Explosion with the mass of Chandrasekhar

In the case of the simply degenerated models, the significant parameter is the accretion rate. An explosion takes place only if this accretion rate has a relatively precise value. In particular, if one exceeds a breaking value (), there is formation of a layer common to both stars which can involve a gravitational collapse. On the other hand, if this accretion rate is below a certain value, there is appearance of nova which involves losses of mass higher than the accrétée mass. For a little higher rates, there is appearance of a layer of helium which involves flashes. This difficulty seems to be solved by the taking into account of the stellar wind. It seems, indeed, being an essential phenomenon to see the dwarf white one reaching the mass of Chandrasekhar.

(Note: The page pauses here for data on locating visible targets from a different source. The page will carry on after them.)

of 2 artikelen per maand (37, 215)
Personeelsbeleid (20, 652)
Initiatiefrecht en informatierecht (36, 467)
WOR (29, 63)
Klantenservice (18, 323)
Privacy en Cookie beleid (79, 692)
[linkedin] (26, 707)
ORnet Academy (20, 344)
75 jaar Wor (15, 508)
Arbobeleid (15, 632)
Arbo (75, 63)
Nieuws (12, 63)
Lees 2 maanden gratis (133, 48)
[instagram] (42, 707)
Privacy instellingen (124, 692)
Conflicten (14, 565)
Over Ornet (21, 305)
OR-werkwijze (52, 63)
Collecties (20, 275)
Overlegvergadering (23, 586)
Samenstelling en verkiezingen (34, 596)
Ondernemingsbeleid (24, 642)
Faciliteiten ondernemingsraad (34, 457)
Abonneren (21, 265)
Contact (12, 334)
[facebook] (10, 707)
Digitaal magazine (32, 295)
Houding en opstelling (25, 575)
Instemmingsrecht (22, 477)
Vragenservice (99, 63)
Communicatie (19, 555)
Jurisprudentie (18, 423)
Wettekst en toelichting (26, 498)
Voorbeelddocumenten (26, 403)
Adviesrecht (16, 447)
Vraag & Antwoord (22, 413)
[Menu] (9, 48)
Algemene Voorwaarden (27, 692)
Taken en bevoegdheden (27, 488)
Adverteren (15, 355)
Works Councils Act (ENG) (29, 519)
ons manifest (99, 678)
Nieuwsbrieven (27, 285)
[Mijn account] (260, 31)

$$\dot M_c = 0.75 .10^{-6}(\frac{M_{NB}}{ \rm\, M_\odot } -0.40) \rm\, M_\odot .y^{-1}$$ (5.20)

is the accretion rate for which a static burning takes place on the surface of dwarf white. When the accretion rate reaches this value, the dwarf white one dilates to reach $0.1 \rm \, R_\odot$. If the wind is sufficiently strong, it can prevent the formation of the common envelope. The fusion of hydrogen makes it possible to increase the mass of dwarf white. This fusion involves an increase in the layer of helium. When this layer reaches a limiting mass, there is appearance of a helium flash. A fraction of this layer is then puffed up but a substantial part is converted into carbon and oxygen to increase the heart of dwarf white.